How a Physician Cut Her Food Bill by 63%

Lowering my food costs started with broken bones and wasted chicken.

A few years ago I wanted to do research for a fantasy series I’m writing, so I organized a girl’s trip to explore an island with a cave.

Two things happened that weekend:

1) I went trail running, fell, and broke my ribs.

2) My husband decided to become a vegan while I was gone.
I should never have gone on that trip!
Back then I was the dutiful wife who filled the fridge with prepared foods, so all DH* had to do was pull the meals out and nuke them (I stopped doing this after I read “The Superior Wife Syndrome” by Rubenstein). Before I left for the trip, I had a mental breakdown: I was one burnt out cook.
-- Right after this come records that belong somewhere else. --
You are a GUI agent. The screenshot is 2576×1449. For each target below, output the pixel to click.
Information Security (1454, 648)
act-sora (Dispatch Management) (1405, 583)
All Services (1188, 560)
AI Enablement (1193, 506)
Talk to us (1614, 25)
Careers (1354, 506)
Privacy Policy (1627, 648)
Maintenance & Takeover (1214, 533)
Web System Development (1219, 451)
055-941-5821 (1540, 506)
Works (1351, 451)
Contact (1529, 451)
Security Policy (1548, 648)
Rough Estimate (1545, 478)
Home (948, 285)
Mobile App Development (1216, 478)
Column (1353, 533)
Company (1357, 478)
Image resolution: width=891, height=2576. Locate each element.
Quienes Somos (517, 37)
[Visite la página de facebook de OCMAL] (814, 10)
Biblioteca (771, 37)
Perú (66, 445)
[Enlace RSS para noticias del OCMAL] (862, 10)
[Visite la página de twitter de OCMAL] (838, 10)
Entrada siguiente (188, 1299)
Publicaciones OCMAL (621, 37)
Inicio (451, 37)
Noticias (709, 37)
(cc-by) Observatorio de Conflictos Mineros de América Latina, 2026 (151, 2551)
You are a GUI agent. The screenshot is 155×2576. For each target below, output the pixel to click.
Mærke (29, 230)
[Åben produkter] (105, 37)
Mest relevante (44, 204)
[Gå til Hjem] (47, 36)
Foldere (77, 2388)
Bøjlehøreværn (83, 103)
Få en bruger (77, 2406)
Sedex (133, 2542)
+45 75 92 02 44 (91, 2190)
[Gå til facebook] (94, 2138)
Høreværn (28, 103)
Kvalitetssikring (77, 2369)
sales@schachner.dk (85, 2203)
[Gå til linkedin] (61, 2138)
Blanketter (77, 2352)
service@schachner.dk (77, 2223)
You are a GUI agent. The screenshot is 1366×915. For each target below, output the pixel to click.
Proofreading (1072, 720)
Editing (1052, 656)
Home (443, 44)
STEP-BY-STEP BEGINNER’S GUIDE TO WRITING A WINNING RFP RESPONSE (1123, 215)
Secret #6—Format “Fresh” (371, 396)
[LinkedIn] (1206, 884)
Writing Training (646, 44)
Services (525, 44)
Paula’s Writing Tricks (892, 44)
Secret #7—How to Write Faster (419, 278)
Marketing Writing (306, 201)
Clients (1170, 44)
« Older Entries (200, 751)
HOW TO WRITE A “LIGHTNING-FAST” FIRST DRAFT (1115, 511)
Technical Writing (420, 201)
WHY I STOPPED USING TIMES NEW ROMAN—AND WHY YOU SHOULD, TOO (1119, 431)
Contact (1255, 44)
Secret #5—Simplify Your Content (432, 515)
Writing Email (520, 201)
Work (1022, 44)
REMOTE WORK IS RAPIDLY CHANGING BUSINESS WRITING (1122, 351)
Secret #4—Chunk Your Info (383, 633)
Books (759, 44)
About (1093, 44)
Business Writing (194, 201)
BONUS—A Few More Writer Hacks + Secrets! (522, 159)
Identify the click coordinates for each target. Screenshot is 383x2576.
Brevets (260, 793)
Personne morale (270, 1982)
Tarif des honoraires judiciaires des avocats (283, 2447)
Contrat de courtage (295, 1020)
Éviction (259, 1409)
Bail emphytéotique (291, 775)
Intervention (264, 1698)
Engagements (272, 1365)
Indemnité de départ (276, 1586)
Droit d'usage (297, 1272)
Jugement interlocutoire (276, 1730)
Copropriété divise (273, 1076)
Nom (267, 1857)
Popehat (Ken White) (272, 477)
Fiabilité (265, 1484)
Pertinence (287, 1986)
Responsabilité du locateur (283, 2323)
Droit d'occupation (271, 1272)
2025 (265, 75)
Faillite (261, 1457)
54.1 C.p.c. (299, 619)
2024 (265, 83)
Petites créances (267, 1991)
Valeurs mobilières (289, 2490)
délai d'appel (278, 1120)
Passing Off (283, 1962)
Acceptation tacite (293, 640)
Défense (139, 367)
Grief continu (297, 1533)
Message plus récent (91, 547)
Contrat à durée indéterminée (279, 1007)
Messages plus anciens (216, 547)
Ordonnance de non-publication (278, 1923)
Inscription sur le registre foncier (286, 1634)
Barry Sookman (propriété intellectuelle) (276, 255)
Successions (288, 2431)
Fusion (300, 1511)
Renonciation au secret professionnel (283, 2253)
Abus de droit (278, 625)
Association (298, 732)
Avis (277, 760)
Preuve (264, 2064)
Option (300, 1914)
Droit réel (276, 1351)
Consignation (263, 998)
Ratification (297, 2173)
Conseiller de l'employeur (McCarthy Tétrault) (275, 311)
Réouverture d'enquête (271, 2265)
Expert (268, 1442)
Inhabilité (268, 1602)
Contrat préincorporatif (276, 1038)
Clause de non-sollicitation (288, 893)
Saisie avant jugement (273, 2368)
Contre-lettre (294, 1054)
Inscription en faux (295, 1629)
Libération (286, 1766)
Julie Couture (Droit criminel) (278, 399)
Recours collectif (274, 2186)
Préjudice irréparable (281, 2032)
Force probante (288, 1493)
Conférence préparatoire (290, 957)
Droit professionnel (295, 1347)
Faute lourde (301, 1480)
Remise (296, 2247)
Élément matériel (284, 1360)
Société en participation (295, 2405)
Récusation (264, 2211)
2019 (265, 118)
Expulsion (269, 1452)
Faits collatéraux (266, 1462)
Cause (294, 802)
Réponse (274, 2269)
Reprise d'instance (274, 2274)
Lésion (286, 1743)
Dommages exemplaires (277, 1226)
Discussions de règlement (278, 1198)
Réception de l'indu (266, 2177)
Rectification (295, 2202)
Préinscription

I asked DH to please start educating himself on food and how to feed himself because I was essentially making two meals at a time due to his allergies (he’s anaphalactically allergic to milk, butter, and cheese. Stop and think about that for a second. Life with no chocolate!).

I left one last huge load of prepared food in the fridge (the usual meat and potatoes kind of stuff), and took off, hoping he’d read up on how to cook while I was gone. When I came home, I found it odd I had to toss a large tray of leftover chicken.
Overnight, we had to come up with a frugal way to provide a massive amount of calories/protein source not involving meat or eggs. I mean my husband is 6’1″ and left to his own devices would bike a 100 miles a day.

So like all good docs, I started reading up on food and doing some research. Here’s a list of the result of over a year of trial and error that resulted in slashing our total food bill:

 

Groceries:

1) The source of our biggest drop in shelling out $$ for food: I started shopping at Aldi’s. Don’t knock it ‘till you try it. Take a quarter to get a shopping cart, bring your own bags, and be prepared to bag your groceries after you get through the speedy checkout line. It takes a few trips to get the hang of shopping there. Once you do, you’ll find it’s the fastest grocery store to get in and out of.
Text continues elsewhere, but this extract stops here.